Friday, December 8, 2006

Seeing Through Christ's Eyes

It is said that at the beginning of the twentieth century psychiatrists saw human beings as thinking beings who happened to have feelings to struggle with. By the end of the century, they concluded that the reverse was true. Humans are feeling creatures who happen to be able to think.

In a similar manner, day-to-day life leads us to view humanity as physical beings with spiritual struggles. However, there have been several thoughtful authors who argue that we are really spiritual creatures who wear our physical bodies like coats.

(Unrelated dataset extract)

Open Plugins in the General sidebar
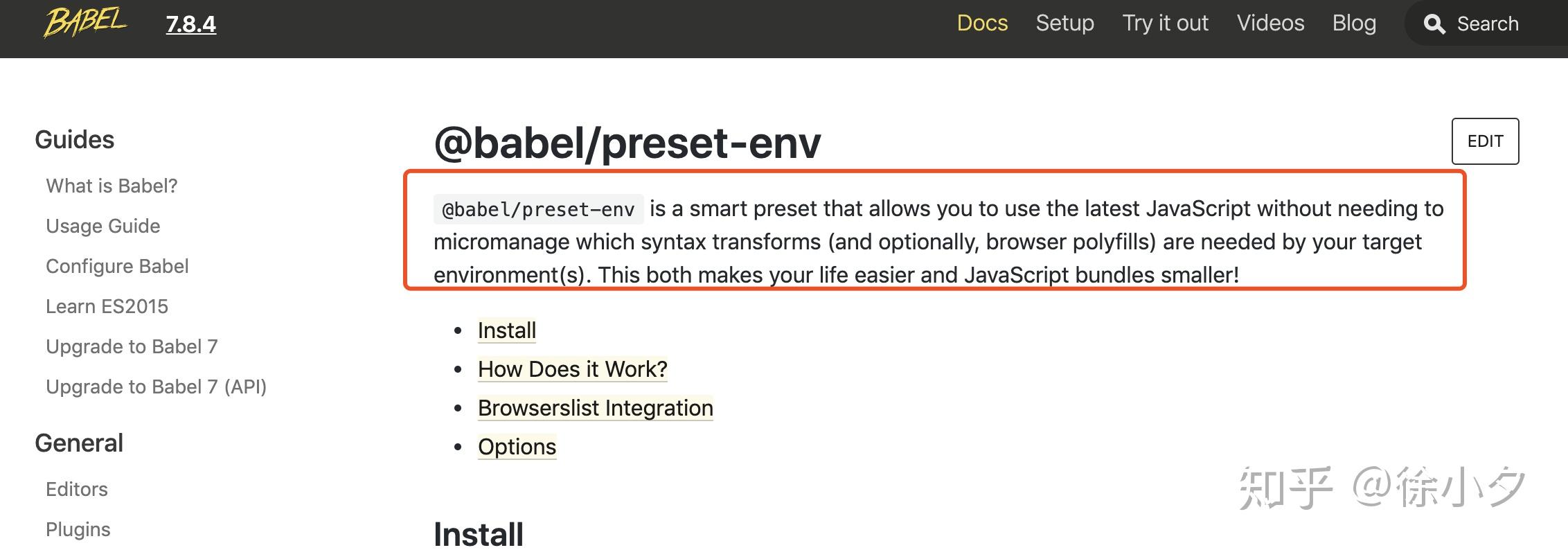point(78,529)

This point is more than semantic. Just as a cerebral self-image can cause a lifetime of vexation as we are assailed by a cacophony of emotions, so too are spiritual struggles impossible to overcome, if we fail to see ourselves as walking in a spiritual realm. Often, spiritual struggles are not even seen from a materialist vantage point. The assault of sin and its harm are subtle and slow when we consider only the physical.

Jesus spoke often of The Kingdom of God. He stated that his kingdom was not of this world, and seemed to care little for kingdoms that were.

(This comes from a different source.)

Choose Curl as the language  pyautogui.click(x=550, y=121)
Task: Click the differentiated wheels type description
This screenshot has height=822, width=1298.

Might this point of view prove critical to becoming more Christ like?

If instead of seeing sin as a bad habit, which we have a lifetime to break, we viewed it as a method for Satan to hurt God through us, how would we change? If we could view the verbal digs that we give and take as assaults on one another's souls, like stabbing one another would appear materially, what changes would we make in our relationships? Or, if we could see as with our eyes the torment of a soul experiencing profound grief and loss, how much more compassion would we find?

This is what Christ calls us to open our eyes and see. But, also, he wants us to see beauty; to see faith, hope and charity. He came to physically embody God, for a world blinded to the spiritual by the material. Through Christ's life, we tangibly perceive God's mercy, love and grace.